▸ Available data:
»»

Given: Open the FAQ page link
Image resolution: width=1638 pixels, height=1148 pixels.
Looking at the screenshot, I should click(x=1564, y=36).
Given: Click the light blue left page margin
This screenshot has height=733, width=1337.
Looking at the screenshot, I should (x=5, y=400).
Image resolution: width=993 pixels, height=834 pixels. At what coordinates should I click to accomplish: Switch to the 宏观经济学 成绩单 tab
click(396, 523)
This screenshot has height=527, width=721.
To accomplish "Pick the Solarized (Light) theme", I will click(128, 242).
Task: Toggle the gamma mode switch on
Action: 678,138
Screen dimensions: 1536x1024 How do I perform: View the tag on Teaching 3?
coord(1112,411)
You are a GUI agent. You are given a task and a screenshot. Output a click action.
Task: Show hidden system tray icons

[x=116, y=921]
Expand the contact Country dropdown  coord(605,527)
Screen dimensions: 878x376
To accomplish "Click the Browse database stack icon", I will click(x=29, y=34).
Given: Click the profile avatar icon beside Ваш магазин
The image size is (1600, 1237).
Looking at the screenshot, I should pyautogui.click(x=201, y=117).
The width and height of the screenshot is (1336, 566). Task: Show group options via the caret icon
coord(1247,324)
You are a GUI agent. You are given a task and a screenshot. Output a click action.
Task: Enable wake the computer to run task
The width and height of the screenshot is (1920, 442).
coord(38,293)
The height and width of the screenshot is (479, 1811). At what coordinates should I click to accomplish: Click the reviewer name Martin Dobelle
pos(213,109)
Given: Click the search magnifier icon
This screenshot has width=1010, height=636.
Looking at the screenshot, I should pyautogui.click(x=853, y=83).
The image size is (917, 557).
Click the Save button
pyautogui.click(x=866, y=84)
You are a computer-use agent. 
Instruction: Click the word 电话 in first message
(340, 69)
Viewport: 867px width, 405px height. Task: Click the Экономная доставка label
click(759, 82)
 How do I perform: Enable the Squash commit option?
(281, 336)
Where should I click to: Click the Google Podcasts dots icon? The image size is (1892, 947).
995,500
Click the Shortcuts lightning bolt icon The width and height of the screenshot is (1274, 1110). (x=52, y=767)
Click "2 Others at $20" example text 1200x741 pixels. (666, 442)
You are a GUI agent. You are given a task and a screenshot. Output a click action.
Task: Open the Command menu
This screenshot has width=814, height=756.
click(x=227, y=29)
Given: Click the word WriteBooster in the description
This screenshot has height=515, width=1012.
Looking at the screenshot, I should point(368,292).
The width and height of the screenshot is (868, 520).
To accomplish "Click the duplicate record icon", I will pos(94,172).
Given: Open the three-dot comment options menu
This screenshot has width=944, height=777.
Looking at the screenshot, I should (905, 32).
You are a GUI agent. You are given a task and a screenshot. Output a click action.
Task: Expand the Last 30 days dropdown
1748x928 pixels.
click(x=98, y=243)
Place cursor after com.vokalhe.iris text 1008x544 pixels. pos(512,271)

««

▸ What is required: Exactly as written, please output every entry.

▸ Written answer:
Given: Open the FAQ page link
Image resolution: width=1638 pixels, height=1148 pixels.
Looking at the screenshot, I should click(x=1564, y=36).
Given: Click the light blue left page margin
This screenshot has height=733, width=1337.
Looking at the screenshot, I should (x=5, y=400).
Image resolution: width=993 pixels, height=834 pixels. At what coordinates should I click to accomplish: Switch to the 宏观经济学 成绩单 tab
click(396, 523)
This screenshot has height=527, width=721.
To accomplish "Pick the Solarized (Light) theme", I will click(128, 242).
Task: Toggle the gamma mode switch on
Action: 678,138
Screen dimensions: 1536x1024 How do I perform: View the tag on Teaching 3?
coord(1112,411)
You are a GUI agent. You are given a task and a screenshot. Output a click action.
Task: Show hidden system tray icons

[x=116, y=921]
Expand the contact Country dropdown  coord(605,527)
Screen dimensions: 878x376
To accomplish "Click the Browse database stack icon", I will click(x=29, y=34).
Given: Click the profile avatar icon beside Ваш магазин
The image size is (1600, 1237).
Looking at the screenshot, I should pyautogui.click(x=201, y=117).
The width and height of the screenshot is (1336, 566). Task: Show group options via the caret icon
coord(1247,324)
You are a GUI agent. You are given a task and a screenshot. Output a click action.
Task: Enable wake the computer to run task
The width and height of the screenshot is (1920, 442).
coord(38,293)
The height and width of the screenshot is (479, 1811). At what coordinates should I click to accomplish: Click the reviewer name Martin Dobelle
pos(213,109)
Given: Click the search magnifier icon
This screenshot has width=1010, height=636.
Looking at the screenshot, I should pyautogui.click(x=853, y=83).
The image size is (917, 557).
Click the Save button
pyautogui.click(x=866, y=84)
You are a computer-use agent. 
Instruction: Click the word 电话 in first message
(340, 69)
Viewport: 867px width, 405px height. Task: Click the Экономная доставка label
click(759, 82)
 How do I perform: Enable the Squash commit option?
(281, 336)
Where should I click to: Click the Google Podcasts dots icon? The image size is (1892, 947).
995,500
Click the Shortcuts lightning bolt icon The width and height of the screenshot is (1274, 1110). (x=52, y=767)
Click "2 Others at $20" example text 1200x741 pixels. (666, 442)
You are a GUI agent. You are given a task and a screenshot. Output a click action.
Task: Open the Command menu
This screenshot has width=814, height=756.
click(x=227, y=29)
Given: Click the word WriteBooster in the description
This screenshot has height=515, width=1012.
Looking at the screenshot, I should point(368,292).
The width and height of the screenshot is (868, 520).
To accomplish "Click the duplicate record icon", I will pos(94,172).
Given: Open the three-dot comment options menu
This screenshot has width=944, height=777.
Looking at the screenshot, I should (905, 32).
You are a GUI agent. You are given a task and a screenshot. Output a click action.
Task: Expand the Last 30 days dropdown
1748x928 pixels.
click(x=98, y=243)
Place cursor after com.vokalhe.iris text 1008x544 pixels. pos(512,271)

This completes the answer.